Doug was first diagnosed with Parkinson’s at the young age of 39. A trip to Prague with his wife Heather started the whole process. Doug was forever tripping on the cobblestone streets; and while at first it was chalked up to clumsiness, in the end Doug and Heather knew something wasn’t quite right.
“I knew something was wrong when it took two minutes for him to butter toast,” said Heather.
Two years after their trip Doug was diagnosed with early onset Parkinson’s disease, a progressive brain disease that attacks the central nervous system. There is no way to slow the progression of the disease – medication only treats the symptoms which progress over time. What started with a slow stiffening of his legs progressed to Doug being bed-ridden and unable to communicate.
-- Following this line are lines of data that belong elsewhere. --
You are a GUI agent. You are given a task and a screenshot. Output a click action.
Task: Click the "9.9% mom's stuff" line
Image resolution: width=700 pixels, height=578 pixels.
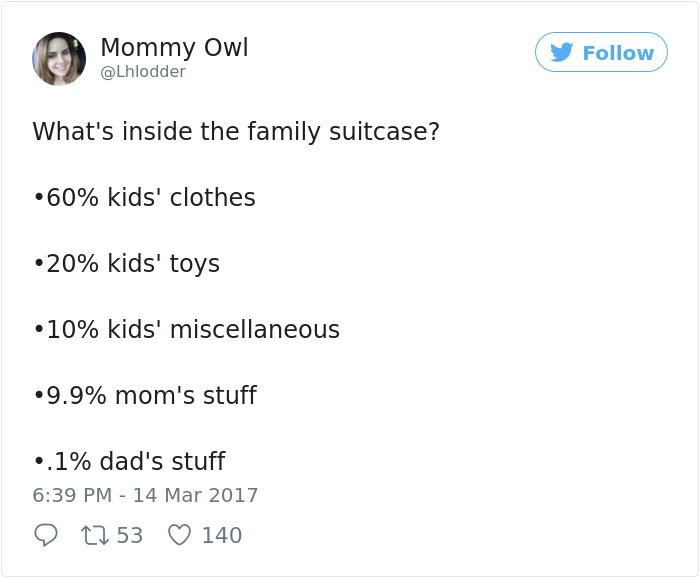point(145,396)
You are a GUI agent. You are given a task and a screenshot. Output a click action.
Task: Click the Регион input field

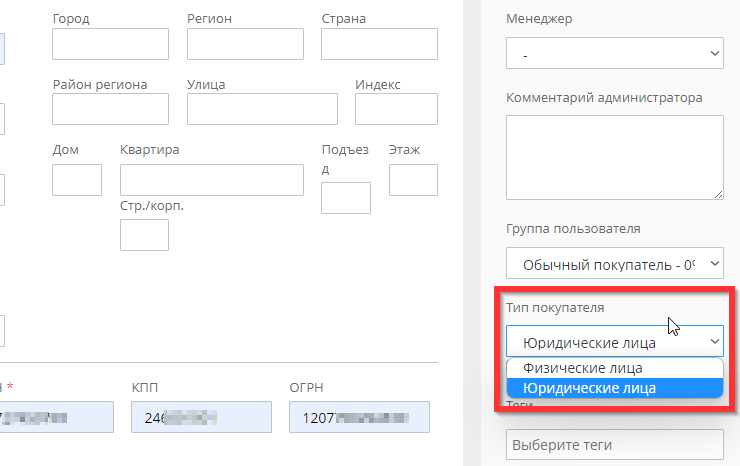244,45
“We could have lost Doug for sure,” said Heather. “There’s a number of symptoms that can advance and cause death.”Doug was fortunate to able to participate in a clinical trial at the University of Alberta that would provide a new and better way for his body to absorb his medication. The results of the first treatment were astounding and within 24 hours Doug was up and talking for the first time in a long time.“It was like I had just woken up,” said Doug. “I was able to walk and interact again.”
Although the medication isn’t a cure, the new, more effective therapy has given Doug his life back and offers hope to people living with advanced Parkinson’s.
“I would give anything to get Parkinson’s out of my system,” said Doug. “ The hope is always there, it’s not going to go away.”